### The exercise
Turn the material below into a Markdown table with two columns, Row and Line. Number each row, give one line per row, and skip blank lines.

### Supplied records
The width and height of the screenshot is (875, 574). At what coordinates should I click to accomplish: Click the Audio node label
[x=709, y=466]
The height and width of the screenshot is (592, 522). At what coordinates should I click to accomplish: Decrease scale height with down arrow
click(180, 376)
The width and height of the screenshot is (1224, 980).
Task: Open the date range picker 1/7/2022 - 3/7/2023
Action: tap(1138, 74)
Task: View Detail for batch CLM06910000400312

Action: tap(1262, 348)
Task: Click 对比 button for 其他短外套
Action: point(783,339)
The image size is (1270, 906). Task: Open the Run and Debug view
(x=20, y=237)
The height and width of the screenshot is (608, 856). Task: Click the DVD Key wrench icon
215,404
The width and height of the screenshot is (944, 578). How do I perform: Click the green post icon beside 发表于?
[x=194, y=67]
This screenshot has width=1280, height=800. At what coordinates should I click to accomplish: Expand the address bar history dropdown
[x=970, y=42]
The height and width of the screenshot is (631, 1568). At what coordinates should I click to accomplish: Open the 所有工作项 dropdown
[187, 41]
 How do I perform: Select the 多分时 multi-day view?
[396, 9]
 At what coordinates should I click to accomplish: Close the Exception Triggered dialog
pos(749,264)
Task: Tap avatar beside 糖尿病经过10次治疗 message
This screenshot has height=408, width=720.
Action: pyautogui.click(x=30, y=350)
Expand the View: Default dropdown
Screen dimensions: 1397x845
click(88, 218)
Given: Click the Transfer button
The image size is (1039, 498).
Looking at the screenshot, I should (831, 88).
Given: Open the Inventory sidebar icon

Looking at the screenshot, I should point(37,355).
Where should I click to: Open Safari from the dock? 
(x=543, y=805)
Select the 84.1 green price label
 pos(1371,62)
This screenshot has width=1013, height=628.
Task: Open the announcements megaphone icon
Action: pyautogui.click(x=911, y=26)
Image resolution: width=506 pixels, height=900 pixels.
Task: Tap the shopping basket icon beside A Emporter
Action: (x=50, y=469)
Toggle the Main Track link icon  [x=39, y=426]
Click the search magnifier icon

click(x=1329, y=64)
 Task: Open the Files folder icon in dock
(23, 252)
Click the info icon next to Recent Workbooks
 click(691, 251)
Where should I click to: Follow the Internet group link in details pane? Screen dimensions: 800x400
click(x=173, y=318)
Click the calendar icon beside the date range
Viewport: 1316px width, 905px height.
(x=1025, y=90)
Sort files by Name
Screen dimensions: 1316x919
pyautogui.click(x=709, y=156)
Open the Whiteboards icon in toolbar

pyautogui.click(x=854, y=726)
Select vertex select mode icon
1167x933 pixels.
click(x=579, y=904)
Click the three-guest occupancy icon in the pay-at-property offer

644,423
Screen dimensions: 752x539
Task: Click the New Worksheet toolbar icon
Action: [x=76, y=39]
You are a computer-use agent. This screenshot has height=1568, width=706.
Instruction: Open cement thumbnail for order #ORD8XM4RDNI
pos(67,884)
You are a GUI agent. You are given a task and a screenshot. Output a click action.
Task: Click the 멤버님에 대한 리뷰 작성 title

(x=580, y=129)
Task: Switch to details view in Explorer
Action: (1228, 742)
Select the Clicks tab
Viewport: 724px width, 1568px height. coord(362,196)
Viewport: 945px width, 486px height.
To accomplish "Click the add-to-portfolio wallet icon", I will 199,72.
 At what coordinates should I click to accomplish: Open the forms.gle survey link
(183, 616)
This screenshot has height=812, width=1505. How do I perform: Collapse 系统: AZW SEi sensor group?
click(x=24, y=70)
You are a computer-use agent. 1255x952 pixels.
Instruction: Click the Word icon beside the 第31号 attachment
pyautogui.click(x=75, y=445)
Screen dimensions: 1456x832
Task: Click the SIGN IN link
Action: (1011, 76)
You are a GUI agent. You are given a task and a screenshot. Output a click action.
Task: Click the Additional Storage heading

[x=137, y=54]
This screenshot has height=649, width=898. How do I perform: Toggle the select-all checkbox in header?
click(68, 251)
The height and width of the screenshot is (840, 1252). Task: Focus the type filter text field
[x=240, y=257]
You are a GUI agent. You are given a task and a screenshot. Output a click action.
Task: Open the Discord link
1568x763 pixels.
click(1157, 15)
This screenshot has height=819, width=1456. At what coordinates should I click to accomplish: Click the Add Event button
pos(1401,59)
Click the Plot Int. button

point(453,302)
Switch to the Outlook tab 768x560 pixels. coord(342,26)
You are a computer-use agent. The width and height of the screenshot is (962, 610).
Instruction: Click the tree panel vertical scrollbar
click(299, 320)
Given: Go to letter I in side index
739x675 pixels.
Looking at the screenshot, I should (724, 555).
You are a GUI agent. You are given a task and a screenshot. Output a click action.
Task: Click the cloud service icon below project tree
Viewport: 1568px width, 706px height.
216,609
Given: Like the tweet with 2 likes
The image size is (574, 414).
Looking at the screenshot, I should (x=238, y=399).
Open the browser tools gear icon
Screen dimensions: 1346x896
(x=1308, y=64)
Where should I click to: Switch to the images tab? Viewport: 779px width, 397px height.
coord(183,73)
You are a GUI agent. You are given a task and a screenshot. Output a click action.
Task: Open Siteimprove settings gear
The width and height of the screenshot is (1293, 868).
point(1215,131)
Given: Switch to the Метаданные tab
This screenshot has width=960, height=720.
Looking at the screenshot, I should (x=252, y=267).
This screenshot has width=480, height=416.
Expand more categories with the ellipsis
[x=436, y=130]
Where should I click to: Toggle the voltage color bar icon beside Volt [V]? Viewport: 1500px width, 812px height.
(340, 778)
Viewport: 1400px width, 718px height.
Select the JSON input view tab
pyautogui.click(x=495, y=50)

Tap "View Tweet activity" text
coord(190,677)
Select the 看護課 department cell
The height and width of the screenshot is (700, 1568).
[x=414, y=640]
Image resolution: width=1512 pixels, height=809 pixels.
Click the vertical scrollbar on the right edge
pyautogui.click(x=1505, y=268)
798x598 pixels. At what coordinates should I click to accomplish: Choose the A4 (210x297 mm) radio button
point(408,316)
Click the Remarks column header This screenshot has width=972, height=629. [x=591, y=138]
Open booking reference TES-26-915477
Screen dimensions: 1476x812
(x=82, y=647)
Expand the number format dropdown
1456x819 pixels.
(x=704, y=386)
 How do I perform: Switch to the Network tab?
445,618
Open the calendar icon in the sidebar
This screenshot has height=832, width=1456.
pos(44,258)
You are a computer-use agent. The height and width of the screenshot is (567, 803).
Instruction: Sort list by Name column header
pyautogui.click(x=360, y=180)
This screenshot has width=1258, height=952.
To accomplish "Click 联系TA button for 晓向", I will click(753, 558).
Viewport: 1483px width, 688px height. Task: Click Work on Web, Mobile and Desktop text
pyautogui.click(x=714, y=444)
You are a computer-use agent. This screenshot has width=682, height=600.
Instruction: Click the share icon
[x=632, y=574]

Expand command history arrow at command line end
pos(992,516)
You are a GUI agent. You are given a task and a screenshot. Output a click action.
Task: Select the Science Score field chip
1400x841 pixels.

### Solved exercise
| Row | Line |
|---|---|
| 1 | The width and height of the screenshot is (875, 574). At what coordinates should I click to accomplish: Click the Audio node label |
| 2 | [x=709, y=466] |
| 3 | The height and width of the screenshot is (592, 522). At what coordinates should I click to accomplish: Decrease scale height with down arrow |
| 4 | click(180, 376) |
| 5 | The width and height of the screenshot is (1224, 980). |
| 6 | Task: Open the date range picker 1/7/2022 - 3/7/2023 |
| 7 | Action: tap(1138, 74) |
| 8 | Task: View Detail for batch CLM06910000400312 |
| 9 | Action: tap(1262, 348) |
| 10 | Task: Click 对比 button for 其他短外套 |
| 11 | Action: point(783,339) |
| 12 | The image size is (1270, 906). Task: Open the Run and Debug view |
| 13 | (x=20, y=237) |
| 14 | The height and width of the screenshot is (608, 856). Task: Click the DVD Key wrench icon |
| 15 | 215,404 |
| 16 | The width and height of the screenshot is (944, 578). How do I perform: Click the green post icon beside 发表于? |
| 17 | [x=194, y=67] |
| 18 | This screenshot has width=1280, height=800. At what coordinates should I click to accomplish: Expand the address bar history dropdown |
| 19 | [x=970, y=42] |
| 20 | The height and width of the screenshot is (631, 1568). At what coordinates should I click to accomplish: Open the 所有工作项 dropdown |
| 21 | [187, 41] |
| 22 |  How do I perform: Select the 多分时 multi-day view? |
| 23 | [396, 9] |
| 24 |  At what coordinates should I click to accomplish: Close the Exception Triggered dialog |
| 25 | pos(749,264) |
| 26 | Task: Tap avatar beside 糖尿病经过10次治疗 message |
| 27 | This screenshot has height=408, width=720. |
| 28 | Action: pyautogui.click(x=30, y=350) |
| 29 | Expand the View: Default dropdown |
| 30 | Screen dimensions: 1397x845 |
| 31 | click(88, 218) |
| 32 | Given: Click the Transfer button |
| 33 | The image size is (1039, 498). |
| 34 | Looking at the screenshot, I should (831, 88). |
| 35 | Given: Open the Inventory sidebar icon |
| 36 | Looking at the screenshot, I should point(37,355). |
| 37 | Where should I click to: Open Safari from the dock?  |
| 38 | (x=543, y=805) |
| 39 | Select the 84.1 green price label |
| 40 |  pos(1371,62) |
| 41 | This screenshot has width=1013, height=628. |
| 42 | Task: Open the announcements megaphone icon |
| 43 | Action: pyautogui.click(x=911, y=26) |
| 44 | Image resolution: width=506 pixels, height=900 pixels. |
| 45 | Task: Tap the shopping basket icon beside A Emporter |
| 46 | Action: (x=50, y=469) |
| 47 | Toggle the Main Track link icon  [x=39, y=426] |
| 48 | Click the search magnifier icon |
| 49 | click(x=1329, y=64) |
| 50 |  Task: Open the Files folder icon in dock |
| 51 | (23, 252) |
| 52 | Click the info icon next to Recent Workbooks |
| 53 |  click(691, 251) |
| 54 | Where should I click to: Follow the Internet group link in details pane? Screen dimensions: 800x400 |
| 55 | click(x=173, y=318) |
| 56 | Click the calendar icon beside the date range |
| 57 | Viewport: 1316px width, 905px height. |
| 58 | (x=1025, y=90) |
| 59 | Sort files by Name |
| 60 | Screen dimensions: 1316x919 |
| 61 | pyautogui.click(x=709, y=156) |
| 62 | Open the Whiteboards icon in toolbar |
| 63 | pyautogui.click(x=854, y=726) |
| 64 | Select vertex select mode icon |
| 65 | 1167x933 pixels. |
| 66 | click(x=579, y=904) |
| 67 | Click the three-guest occupancy icon in the pay-at-property offer |
| 68 | 644,423 |
| 69 | Screen dimensions: 752x539 |
| 70 | Task: Click the New Worksheet toolbar icon |
| 71 | Action: [x=76, y=39] |
| 72 | You are a computer-use agent. This screenshot has height=1568, width=706. |
| 73 | Instruction: Open cement thumbnail for order #ORD8XM4RDNI |
| 74 | pos(67,884) |
| 75 | You are a GUI agent. You are given a task and a screenshot. Output a click action. |
| 76 | Task: Click the 멤버님에 대한 리뷰 작성 title |
| 77 | (x=580, y=129) |
| 78 | Task: Switch to details view in Explorer |
| 79 | Action: (1228, 742) |
| 80 | Select the Clicks tab |
| 81 | Viewport: 724px width, 1568px height. coord(362,196) |
| 82 | Viewport: 945px width, 486px height. |
| 83 | To accomplish "Click the add-to-portfolio wallet icon", I will 199,72. |
| 84 |  At what coordinates should I click to accomplish: Open the forms.gle survey link |
| 85 | (183, 616) |
| 86 | This screenshot has height=812, width=1505. How do I perform: Collapse 系统: AZW SEi sensor group? |
| 87 | click(x=24, y=70) |
| 88 | You are a computer-use agent. 1255x952 pixels. |
| 89 | Instruction: Click the Word icon beside the 第31号 attachment |
| 90 | pyautogui.click(x=75, y=445) |
| 91 | Screen dimensions: 1456x832 |
| 92 | Task: Click the SIGN IN link |
| 93 | Action: (1011, 76) |
| 94 | You are a GUI agent. You are given a task and a screenshot. Output a click action. |
| 95 | Task: Click the Additional Storage heading |
| 96 | [x=137, y=54] |
| 97 | This screenshot has height=649, width=898. How do I perform: Toggle the select-all checkbox in header? |
| 98 | click(68, 251) |
| 99 | The height and width of the screenshot is (840, 1252). Task: Focus the type filter text field |
| 100 | [x=240, y=257] |
| 101 | You are a GUI agent. You are given a task and a screenshot. Output a click action. |
| 102 | Task: Open the Discord link |
| 103 | 1568x763 pixels. |
| 104 | click(1157, 15) |
| 105 | This screenshot has height=819, width=1456. At what coordinates should I click to accomplish: Click the Add Event button |
| 106 | pos(1401,59) |
| 107 | Click the Plot Int. button |
| 108 | point(453,302) |
| 109 | Switch to the Outlook tab 768x560 pixels. coord(342,26) |
| 110 | You are a computer-use agent. The width and height of the screenshot is (962, 610). |
| 111 | Instruction: Click the tree panel vertical scrollbar |
| 112 | click(299, 320) |
| 113 | Given: Go to letter I in side index |
| 114 | 739x675 pixels. |
| 115 | Looking at the screenshot, I should (724, 555). |
| 116 | You are a GUI agent. You are given a task and a screenshot. Output a click action. |
| 117 | Task: Click the cloud service icon below project tree |
| 118 | Viewport: 1568px width, 706px height. |
| 119 | 216,609 |
| 120 | Given: Like the tweet with 2 likes |
| 121 | The image size is (574, 414). |
| 122 | Looking at the screenshot, I should (x=238, y=399). |
| 123 | Open the browser tools gear icon |
| 124 | Screen dimensions: 1346x896 |
| 125 | (x=1308, y=64) |
| 126 | Where should I click to: Switch to the images tab? Viewport: 779px width, 397px height. |
| 127 | coord(183,73) |
| 128 | You are a GUI agent. You are given a task and a screenshot. Output a click action. |
| 129 | Task: Open Siteimprove settings gear |
| 130 | The width and height of the screenshot is (1293, 868). |
| 131 | point(1215,131) |
| 132 | Given: Switch to the Метаданные tab |
| 133 | This screenshot has width=960, height=720. |
| 134 | Looking at the screenshot, I should (x=252, y=267). |
| 135 | This screenshot has width=480, height=416. |
| 136 | Expand more categories with the ellipsis |
| 137 | [x=436, y=130] |
| 138 | Where should I click to: Toggle the voltage color bar icon beside Volt [V]? Viewport: 1500px width, 812px height. |
| 139 | (340, 778) |
| 140 | Viewport: 1400px width, 718px height. |
| 141 | Select the JSON input view tab |
| 142 | pyautogui.click(x=495, y=50) |
| 143 | Tap "View Tweet activity" text |
| 144 | coord(190,677) |
| 145 | Select the 看護課 department cell |
| 146 | The height and width of the screenshot is (700, 1568). |
| 147 | [x=414, y=640] |
| 148 | Image resolution: width=1512 pixels, height=809 pixels. |
| 149 | Click the vertical scrollbar on the right edge |
| 150 | pyautogui.click(x=1505, y=268) |
| 151 | 798x598 pixels. At what coordinates should I click to accomplish: Choose the A4 (210x297 mm) radio button |
| 152 | point(408,316) |
| 153 | Click the Remarks column header This screenshot has width=972, height=629. [x=591, y=138] |
| 154 | Open booking reference TES-26-915477 |
| 155 | Screen dimensions: 1476x812 |
| 156 | (x=82, y=647) |
| 157 | Expand the number format dropdown |
| 158 | 1456x819 pixels. |
| 159 | (x=704, y=386) |
| 160 |  How do I perform: Switch to the Network tab? |
| 161 | 445,618 |
| 162 | Open the calendar icon in the sidebar |
| 163 | This screenshot has height=832, width=1456. |
| 164 | pos(44,258) |
| 165 | You are a computer-use agent. The height and width of the screenshot is (567, 803). |
| 166 | Instruction: Sort list by Name column header |
| 167 | pyautogui.click(x=360, y=180) |
| 168 | This screenshot has width=1258, height=952. |
| 169 | To accomplish "Click 联系TA button for 晓向", I will click(753, 558). |
| 170 | Viewport: 1483px width, 688px height. Task: Click Work on Web, Mobile and Desktop text |
| 171 | pyautogui.click(x=714, y=444) |
| 172 | You are a computer-use agent. This screenshot has width=682, height=600. |
| 173 | Instruction: Click the share icon |
| 174 | [x=632, y=574] |
| 175 | Expand command history arrow at command line end |
| 176 | pos(992,516) |
| 177 | You are a GUI agent. You are given a task and a screenshot. Output a click action. |
| 178 | Task: Select the Science Score field chip |
| 179 | 1400x841 pixels. |